PAGE EXTRACT:
Posts Tagged ‘blizzard’

Are Infinity Ward and Activision taking a cue from Blizzard?

Monday, July 7th, 2008

[Update: This piece was published on Gamasutra on July 9.]

A number of observers have hypothesized that the recent, vaguely-announced contract renegotiation between increasingly huge publisher Activision and star developer Infinity Ward may have been catalyzed by last year’s surprise regained independence on the part of Bungie Studios.

The move was revealed by Infinity Ward community manager Robert Bowling, who stated that the studio has renegotiated its deal with owner Activision, and will have “complete control” over its next project, a new intellectual property. (In an email, Bowling told me the company isn’t ready to go into any further detail just yet.)

The Bungie connection

The Bungie-related speculation is sensible, and almost certainly at least partially accurate, particularly from Infinity Ward’s perspective. Like Bungie, Infinity Ward was founded as an independent studio, and was acquired by its publishing partner; both studios retain key leadership; and both reached their incredible retail success after they were acquired.

Both also left their major properties–Halo and Call of Duty–in the hands of their publishers after years of unbroken franchise development, freeing up the studios to get back to what put them on the map in the first place: developing new titles.

Seeing the kind of leverage Bungie leadership was able to wield when negotiating its amiable departure from Microsoft ownership surely inspired Infinity Ward’s Grant Collier et al to knock on the doors of Activision brass, revenue sheets in hand.

Breaking the never-ending dev cycle

But inspiration may also have come from somewhere a little closer to home: Blizzard Entertainment, the fully-owned-but-nigh-untouchable rockstar developer of WarCraft, StarCraft, and Diablo, a subsidiary of soon-to-be Activision partner Vivendi. (more…)

DATASET RECORDS:
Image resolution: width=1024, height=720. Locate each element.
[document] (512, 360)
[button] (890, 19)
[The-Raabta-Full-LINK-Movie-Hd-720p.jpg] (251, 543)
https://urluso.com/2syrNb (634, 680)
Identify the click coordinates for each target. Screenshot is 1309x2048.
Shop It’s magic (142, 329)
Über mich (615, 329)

--

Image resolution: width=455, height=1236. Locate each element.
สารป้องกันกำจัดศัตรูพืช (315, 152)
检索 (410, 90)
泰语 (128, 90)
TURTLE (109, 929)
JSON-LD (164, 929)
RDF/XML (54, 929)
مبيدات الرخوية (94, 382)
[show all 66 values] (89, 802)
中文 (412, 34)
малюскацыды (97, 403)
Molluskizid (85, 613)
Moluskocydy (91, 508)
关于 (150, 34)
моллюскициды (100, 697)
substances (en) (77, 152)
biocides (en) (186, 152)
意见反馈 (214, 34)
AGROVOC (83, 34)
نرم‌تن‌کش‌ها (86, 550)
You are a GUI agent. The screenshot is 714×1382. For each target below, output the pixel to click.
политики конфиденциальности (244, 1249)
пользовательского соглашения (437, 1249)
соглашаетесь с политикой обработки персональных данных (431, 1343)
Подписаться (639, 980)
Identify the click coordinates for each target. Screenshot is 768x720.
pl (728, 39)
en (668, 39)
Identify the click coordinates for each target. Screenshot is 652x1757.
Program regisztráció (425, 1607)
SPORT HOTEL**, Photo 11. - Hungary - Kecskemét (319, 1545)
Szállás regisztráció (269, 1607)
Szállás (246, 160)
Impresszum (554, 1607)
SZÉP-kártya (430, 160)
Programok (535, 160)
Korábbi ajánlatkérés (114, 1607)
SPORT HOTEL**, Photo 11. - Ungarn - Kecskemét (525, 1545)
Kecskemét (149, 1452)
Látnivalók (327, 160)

--

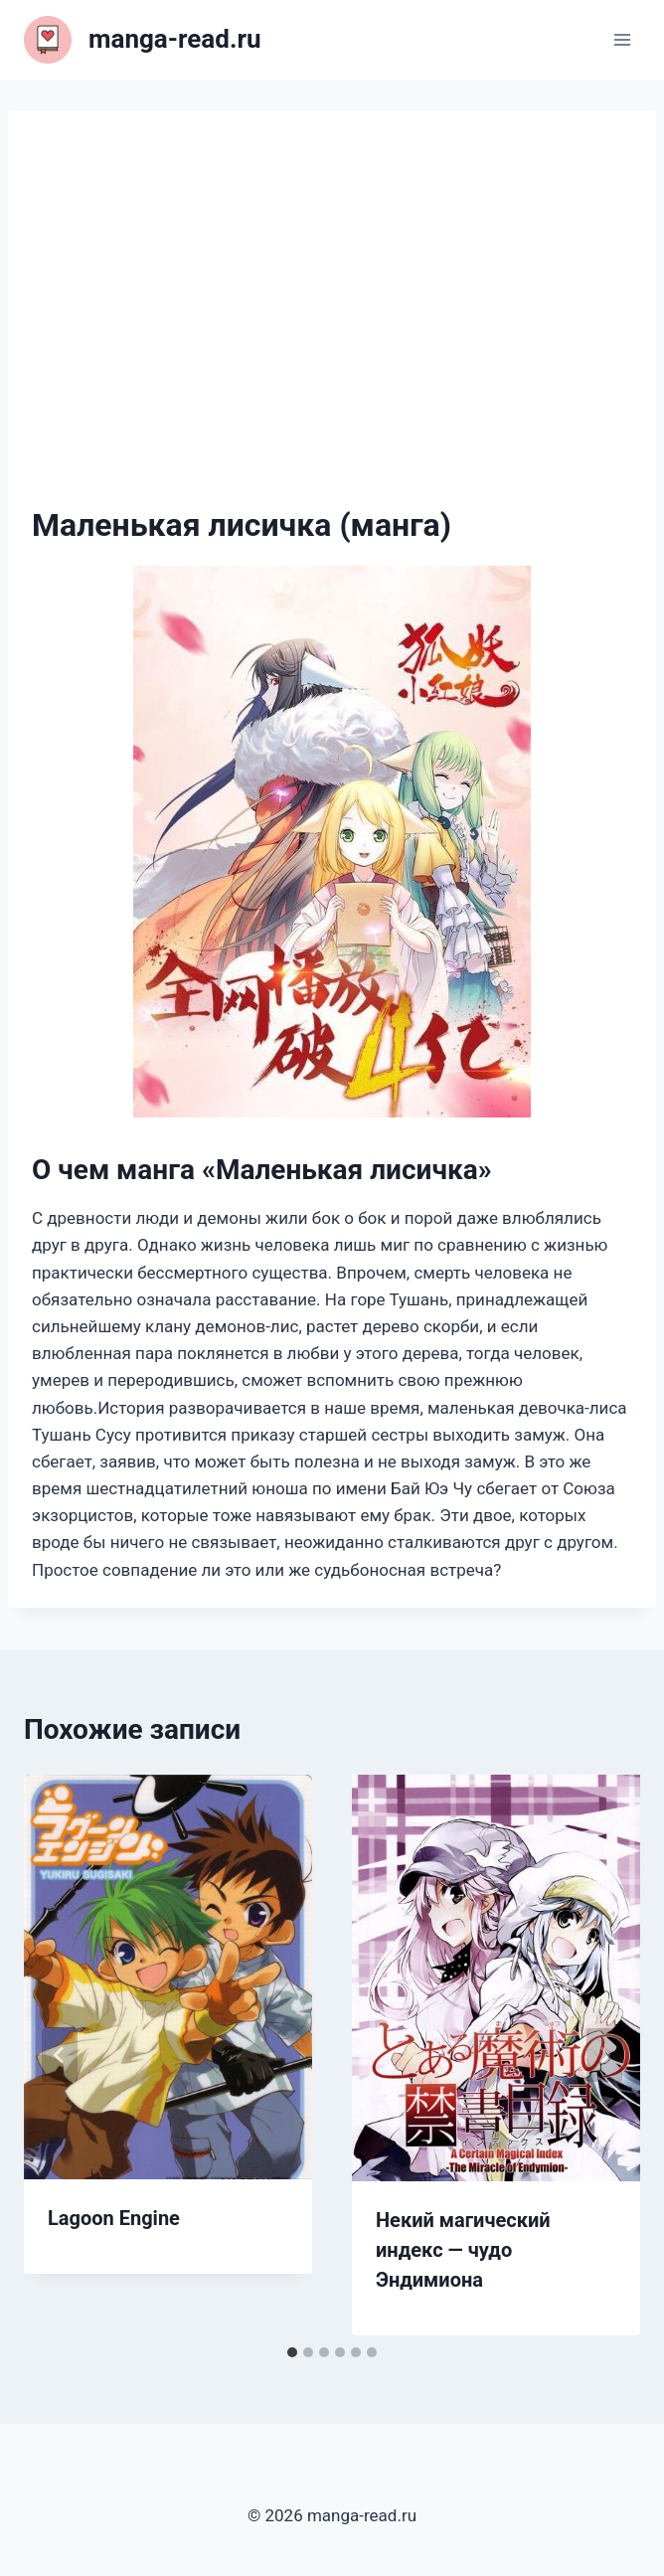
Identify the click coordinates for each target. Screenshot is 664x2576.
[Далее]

WRITTEN PROBLEM 1: In the blog post on Infinity Ward and Activision, retype everything from "Monday, July 7th, 2008" down to "of Bungie Studios.".
WRITTEN PROBLEM 2: According to the blog post on Infinity Ward and Activision, who revealed that the studio had renegotiated its deal with Activision?

FINAL RESULT 1:
Monday, July 7th, 2008

[Update: This piece was published on Gamasutra on July 9.]

A number of observers have hypothesized that the recent, vaguely-announced contract renegotiation between increasingly huge publisher Activision and star developer Infinity Ward may have been catalyzed by last year’s surprise regained independence on the part of Bungie Studios.

FINAL RESULT 2: Robert Bowling, Infinity Ward's community manager.